● **QUOTED TEXT**
- Born: Matthew John Costello 1948 (age 77–78)
- Occupations: Novelist; scriptwriter; game designer;
- Writing career
- Genres: Horror fiction; gothic fiction; science fiction;
- Website: www.mattcostello.com

= Matthew Costello =

American writer (born 1948)

Matthew John Costello (born 1948) is an Irish-American writer specializing in the genres of horror, gothic, and science fiction. His articles have appeared in publications including the Los Angeles Times and Sports Illustrated. He has scripted Trilobyte's bestselling CD-ROM interactive dramas The 7th Guest and its sequel The 11th Hour, as well as many other video games.

== Career==
Costello continued Dana Lombardy's "Gaming" column on Asimov's Science Fiction beginning in April 1986, which renamed to "Neat Stuff" in April 1989 and he continued until June 1990; he also continued Lombardy's "On Gaming" column in Analog Science Fiction and Fact from May 1986 to February 1989.

Along with F. Paul Wilson, Costello created and scripted FTL Newsfeed, which ran daily on the Sci-Fi Channel from 1992 to 1996. In 2005 his novel Beneath Still Waters was adapted into a film by director Brian Yuzna.

Costello also wrote Island of the Skull (Pocket Books), an original prequel to Peter Jackson's film, King Kong.

● **TASKS TO CARRY OUT**
[1] Can you reproduce the Matthew Costello biography word for word, beginning at the words "Matthew John Costello (born" and stopping after "director Brian Yuzna."?
[2] Answer these questions from the Matthew Costello biography:
(a) Which Costello novel was adapted into a film in 2005?
(b) During which years did FTL Newsfeed run on the Sci-Fi Channel?
(c) What new name did the "Gaming" column take in April 1989?

● **INFORMATION SHOWN**
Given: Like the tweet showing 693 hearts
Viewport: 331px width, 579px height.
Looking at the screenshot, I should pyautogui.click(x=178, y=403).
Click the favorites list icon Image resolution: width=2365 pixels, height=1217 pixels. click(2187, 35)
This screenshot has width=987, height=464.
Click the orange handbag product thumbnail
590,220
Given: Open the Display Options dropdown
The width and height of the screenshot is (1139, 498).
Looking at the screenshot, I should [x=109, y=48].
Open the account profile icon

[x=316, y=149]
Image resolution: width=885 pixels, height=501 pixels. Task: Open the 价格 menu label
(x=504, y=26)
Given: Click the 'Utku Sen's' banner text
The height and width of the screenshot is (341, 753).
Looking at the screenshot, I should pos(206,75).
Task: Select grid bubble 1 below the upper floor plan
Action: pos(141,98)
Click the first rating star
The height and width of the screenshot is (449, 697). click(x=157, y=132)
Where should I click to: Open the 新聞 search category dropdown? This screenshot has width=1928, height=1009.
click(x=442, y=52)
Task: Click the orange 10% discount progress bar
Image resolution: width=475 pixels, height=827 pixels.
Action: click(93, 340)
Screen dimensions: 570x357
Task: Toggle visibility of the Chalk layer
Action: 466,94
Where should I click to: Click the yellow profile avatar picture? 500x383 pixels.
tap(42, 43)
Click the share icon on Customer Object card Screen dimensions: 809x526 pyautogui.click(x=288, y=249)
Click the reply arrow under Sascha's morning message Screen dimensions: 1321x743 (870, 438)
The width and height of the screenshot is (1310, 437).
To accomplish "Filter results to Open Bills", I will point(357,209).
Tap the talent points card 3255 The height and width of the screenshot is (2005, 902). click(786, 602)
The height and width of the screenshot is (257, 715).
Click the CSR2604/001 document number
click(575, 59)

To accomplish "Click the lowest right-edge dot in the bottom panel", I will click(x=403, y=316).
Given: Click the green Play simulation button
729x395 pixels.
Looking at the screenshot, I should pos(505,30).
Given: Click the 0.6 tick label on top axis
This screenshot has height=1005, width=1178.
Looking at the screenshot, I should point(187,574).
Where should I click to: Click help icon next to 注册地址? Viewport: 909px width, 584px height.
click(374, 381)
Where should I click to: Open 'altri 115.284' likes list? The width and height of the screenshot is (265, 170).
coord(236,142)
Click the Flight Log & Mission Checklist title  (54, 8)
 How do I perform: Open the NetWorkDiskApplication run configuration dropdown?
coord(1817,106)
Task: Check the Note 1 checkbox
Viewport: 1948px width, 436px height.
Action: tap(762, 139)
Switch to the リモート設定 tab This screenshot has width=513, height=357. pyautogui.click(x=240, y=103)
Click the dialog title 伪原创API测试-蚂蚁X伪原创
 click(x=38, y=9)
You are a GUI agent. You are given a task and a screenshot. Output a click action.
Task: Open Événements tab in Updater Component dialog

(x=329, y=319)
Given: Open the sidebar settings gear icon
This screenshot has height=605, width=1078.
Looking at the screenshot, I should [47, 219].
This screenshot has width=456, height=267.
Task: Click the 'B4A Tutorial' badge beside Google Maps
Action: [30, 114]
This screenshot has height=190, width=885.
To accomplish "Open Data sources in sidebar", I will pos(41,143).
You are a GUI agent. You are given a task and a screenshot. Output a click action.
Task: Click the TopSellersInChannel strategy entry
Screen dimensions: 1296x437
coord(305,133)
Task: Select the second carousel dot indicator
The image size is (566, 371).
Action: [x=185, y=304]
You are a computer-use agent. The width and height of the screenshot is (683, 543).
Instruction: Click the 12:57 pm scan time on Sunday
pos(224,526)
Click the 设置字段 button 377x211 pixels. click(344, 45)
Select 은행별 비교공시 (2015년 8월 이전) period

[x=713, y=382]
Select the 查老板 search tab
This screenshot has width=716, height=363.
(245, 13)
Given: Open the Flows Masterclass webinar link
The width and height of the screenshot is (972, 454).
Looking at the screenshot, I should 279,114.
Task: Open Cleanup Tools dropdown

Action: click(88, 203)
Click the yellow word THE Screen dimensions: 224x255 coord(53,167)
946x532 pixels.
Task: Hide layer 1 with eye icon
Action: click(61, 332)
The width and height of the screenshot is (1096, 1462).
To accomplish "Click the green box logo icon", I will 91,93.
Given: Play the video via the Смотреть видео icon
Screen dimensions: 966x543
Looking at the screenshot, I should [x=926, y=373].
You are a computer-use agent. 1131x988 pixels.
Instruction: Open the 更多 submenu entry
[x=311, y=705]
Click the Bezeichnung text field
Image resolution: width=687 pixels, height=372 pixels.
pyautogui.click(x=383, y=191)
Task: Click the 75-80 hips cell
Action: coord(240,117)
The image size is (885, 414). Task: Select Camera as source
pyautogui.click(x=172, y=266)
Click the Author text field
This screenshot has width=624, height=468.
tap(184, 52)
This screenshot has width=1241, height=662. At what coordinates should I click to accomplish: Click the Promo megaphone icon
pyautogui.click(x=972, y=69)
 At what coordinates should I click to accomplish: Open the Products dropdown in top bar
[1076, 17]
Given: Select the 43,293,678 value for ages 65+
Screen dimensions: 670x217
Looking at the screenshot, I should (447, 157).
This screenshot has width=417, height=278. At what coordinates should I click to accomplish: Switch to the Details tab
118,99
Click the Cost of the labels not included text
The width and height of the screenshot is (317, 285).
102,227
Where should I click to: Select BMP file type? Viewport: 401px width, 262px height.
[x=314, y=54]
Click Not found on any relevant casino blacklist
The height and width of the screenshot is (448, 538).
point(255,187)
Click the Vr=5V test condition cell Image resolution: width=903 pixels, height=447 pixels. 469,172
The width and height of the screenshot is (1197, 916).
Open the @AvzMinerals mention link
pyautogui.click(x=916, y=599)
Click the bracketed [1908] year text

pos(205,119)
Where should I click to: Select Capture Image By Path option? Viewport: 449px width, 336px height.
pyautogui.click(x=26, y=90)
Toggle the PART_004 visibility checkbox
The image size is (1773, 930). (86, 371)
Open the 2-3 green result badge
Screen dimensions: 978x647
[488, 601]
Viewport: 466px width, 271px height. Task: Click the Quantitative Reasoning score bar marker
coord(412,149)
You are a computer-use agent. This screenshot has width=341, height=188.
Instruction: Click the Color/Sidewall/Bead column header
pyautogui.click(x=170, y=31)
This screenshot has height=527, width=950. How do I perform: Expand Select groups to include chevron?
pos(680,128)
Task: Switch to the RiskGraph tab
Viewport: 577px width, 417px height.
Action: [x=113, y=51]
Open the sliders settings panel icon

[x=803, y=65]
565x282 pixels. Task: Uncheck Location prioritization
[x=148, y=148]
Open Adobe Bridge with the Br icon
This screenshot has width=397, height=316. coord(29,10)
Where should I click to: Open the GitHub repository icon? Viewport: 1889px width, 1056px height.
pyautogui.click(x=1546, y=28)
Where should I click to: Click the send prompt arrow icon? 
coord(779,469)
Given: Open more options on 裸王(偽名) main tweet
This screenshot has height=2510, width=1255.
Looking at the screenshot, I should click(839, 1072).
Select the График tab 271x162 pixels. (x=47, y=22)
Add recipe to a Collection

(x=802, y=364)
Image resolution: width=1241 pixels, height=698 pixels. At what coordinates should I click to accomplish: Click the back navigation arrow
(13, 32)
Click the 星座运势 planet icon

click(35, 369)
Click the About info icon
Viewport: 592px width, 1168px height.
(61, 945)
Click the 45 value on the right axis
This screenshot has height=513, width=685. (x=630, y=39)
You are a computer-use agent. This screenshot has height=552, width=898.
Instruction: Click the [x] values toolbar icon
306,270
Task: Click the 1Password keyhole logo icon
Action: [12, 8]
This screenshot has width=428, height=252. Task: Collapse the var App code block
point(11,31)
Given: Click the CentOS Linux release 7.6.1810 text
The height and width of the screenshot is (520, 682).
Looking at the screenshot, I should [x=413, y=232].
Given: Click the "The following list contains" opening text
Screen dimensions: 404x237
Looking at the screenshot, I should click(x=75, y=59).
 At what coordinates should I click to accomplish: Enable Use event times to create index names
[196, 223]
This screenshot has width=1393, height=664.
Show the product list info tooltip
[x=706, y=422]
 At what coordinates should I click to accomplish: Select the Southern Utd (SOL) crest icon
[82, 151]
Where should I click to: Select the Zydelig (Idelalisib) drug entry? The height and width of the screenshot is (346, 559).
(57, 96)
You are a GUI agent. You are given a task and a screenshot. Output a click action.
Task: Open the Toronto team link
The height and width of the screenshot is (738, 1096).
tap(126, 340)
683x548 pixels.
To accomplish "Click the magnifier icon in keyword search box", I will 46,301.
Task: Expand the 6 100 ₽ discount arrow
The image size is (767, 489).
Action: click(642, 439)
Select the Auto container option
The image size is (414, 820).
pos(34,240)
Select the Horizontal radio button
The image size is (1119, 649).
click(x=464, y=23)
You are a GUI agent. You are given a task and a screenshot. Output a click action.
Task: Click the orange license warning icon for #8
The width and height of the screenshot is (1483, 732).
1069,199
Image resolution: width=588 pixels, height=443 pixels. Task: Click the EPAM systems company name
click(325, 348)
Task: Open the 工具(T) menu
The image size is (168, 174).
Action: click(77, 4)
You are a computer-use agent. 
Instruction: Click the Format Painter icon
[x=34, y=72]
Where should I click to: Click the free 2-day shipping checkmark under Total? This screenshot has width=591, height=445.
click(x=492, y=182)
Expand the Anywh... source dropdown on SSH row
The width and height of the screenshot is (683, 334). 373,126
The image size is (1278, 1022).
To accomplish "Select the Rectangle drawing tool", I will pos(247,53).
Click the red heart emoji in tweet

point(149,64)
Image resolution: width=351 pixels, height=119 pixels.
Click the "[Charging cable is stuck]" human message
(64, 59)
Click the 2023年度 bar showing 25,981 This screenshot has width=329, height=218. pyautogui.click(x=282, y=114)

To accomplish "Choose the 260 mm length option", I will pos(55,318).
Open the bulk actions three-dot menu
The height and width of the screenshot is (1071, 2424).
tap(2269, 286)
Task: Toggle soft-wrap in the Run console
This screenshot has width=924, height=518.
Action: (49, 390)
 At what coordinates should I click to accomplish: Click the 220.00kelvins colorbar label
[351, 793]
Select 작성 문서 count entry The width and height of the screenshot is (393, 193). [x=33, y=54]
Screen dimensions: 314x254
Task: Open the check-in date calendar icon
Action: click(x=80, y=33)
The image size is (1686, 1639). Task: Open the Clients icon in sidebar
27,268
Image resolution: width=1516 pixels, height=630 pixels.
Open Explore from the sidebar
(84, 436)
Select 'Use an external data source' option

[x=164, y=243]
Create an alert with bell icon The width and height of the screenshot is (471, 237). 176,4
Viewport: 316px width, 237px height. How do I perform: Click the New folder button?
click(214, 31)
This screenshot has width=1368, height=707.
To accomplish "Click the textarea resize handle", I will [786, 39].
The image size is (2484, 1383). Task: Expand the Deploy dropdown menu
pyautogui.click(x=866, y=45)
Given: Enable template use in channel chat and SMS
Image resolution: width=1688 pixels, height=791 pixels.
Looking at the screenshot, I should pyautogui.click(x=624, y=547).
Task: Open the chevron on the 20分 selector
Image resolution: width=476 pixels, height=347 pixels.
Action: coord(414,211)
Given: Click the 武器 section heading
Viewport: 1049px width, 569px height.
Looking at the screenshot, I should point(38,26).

● **THE REPLIES**
[1]
Matthew John Costello (born 1948) is an Irish-American writer specializing in the genres of horror, gothic, and science fiction. His articles have appeared in publications including the Los Angeles Times and Sports Illustrated. He has scripted Trilobyte's bestselling CD-ROM interactive dramas The 7th Guest and its sequel The 11th Hour, as well as many other video games.

== Career==
Costello continued Dana Lombardy's "Gaming" column on Asimov's Science Fiction beginning in April 1986, which renamed to "Neat Stuff" in April 1989 and he continued until June 1990; he also continued Lombardy's "On Gaming" column in Analog Science Fiction and Fact from May 1986 to February 1989.

Along with F. Paul Wilson, Costello created and scripted FTL Newsfeed, which ran daily on the Sci-Fi Channel from 1992 to 1996. In 2005 his novel Beneath Still Waters was adapted into a film by director Brian Yuzna.

[2]
(a) Beneath Still Waters
(b) 1992 to 1996
(c) "Neat Stuff"